--- Set tasks ---
[a] According to the table saw forum thread, what year was GMuddler's saw made?
[b] Write a continuation of the table saw forum thread, picking up after its final sentence.

--- Document ---
************

I'm going to start another post to see if anyone has an arbor to fit this saw.

I completely stripped the saw down, sanded/scrubbed virtually everything and painted it new with a color very close to Grizzly's color. It is just Hunter Green Rustoleum from Lowes. I did find a few places that I missed, but may or may not bother painting them.

Once complete I'll post a picture of the saw.

Thanks to everyone. The date of Knottscot's G1023 ad shown above helped the Parts guy find the saw that I own. Turns out it was a 1993 saw. Wish it had a riving knife and better dust collector but oh-well.


----------



## mantwi (Mar 17, 2013)

I have an old G1023, a real old one. Instead of the Grizzly badge it has a stick on flat label that simply says Grizzly. If you can manage to post some pictures here I can tell if they are the same machine. I bought mine used and like you have gone through it replacing arbor bearings etc and I was about to order an new motor when I saw this post. Calling their tech guy saved me a load of trouble. My saws motor is a P1023056A and I was about to order the H5387 which is for the 1023S, it looks the same but won't bolt up. The tech guy Bruce was very helpful.


----------



## grizzlymunchin (Aug 17, 2013)

1023 Munchin on some wood


----------



## GMuddler (Apr 9, 2012)




----------



## GMuddler (Apr 9, 2012)

Those were before and after pictures. It's all I have without taking more.
I'll check the motor now…........says it is a G1023Z Saw duty: 3450 TE 220V 60hzSF 1.15 3HP Says Grizzly Reliance Electric. Hope this helps.


----------



## mantwi (Mar 17, 2013)

That's the same saw I have. Some of the original parts have gone out of production but they have newer versions available. But you can't count on this saw being a match for the ones produced after 2000 when they introduced the 1023S. They are close but not the same. I replaced the old fence with a Vega Pro 40 from Amazon. They have a good deal on them and I owned a Powermatic years ago with a Vega fence and loved it. The old Grizzly fences won't stay aligned, it's has to do with the t-square being too short.

************

--- Collected data ---
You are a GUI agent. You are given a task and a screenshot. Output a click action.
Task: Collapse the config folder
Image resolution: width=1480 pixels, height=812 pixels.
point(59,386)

************

--- Responses in order ---
[a] 1993

[b]
----------



## fge (Sep 8, 2008)

I have a very similar saw that had that same fence. I sent the fence off to scrap metal. Replaced the fence with an older pipe fence that came with the PM 66 we had. So we were not fond of the fence. Then a few months ago the motor burned out so replaced the motor with a nice 4 HP leeson. We got a real good deal on the saw so we really Dont have any real complaints. You should have a good saw that can give you good service.


----------



## mantwi (Mar 17, 2013)

After looking at your saw I gotta get me some Forest Green Rustoleum. That thing looks nice. Generally I don't mind a few scuffs on used equipment but when I was prepping the saw for the new motor that arrives Tuesday I got to thinking how hard could it be. A wipe down with thinner, some light sanding, couple of cans of paint and voila, a masterpiece. You really did a nice job and inspired me to give it a try.


----------



## Chad_B (Apr 21, 2017)

I know this is an old post, but I have this exact saw. I got mine for free from a family friend. I'm having issues with the fence, it's not locking down tight and has some deflection. You remedied this by replacing the springs in the handle ? What size springs and did grizzly send you the manual via email?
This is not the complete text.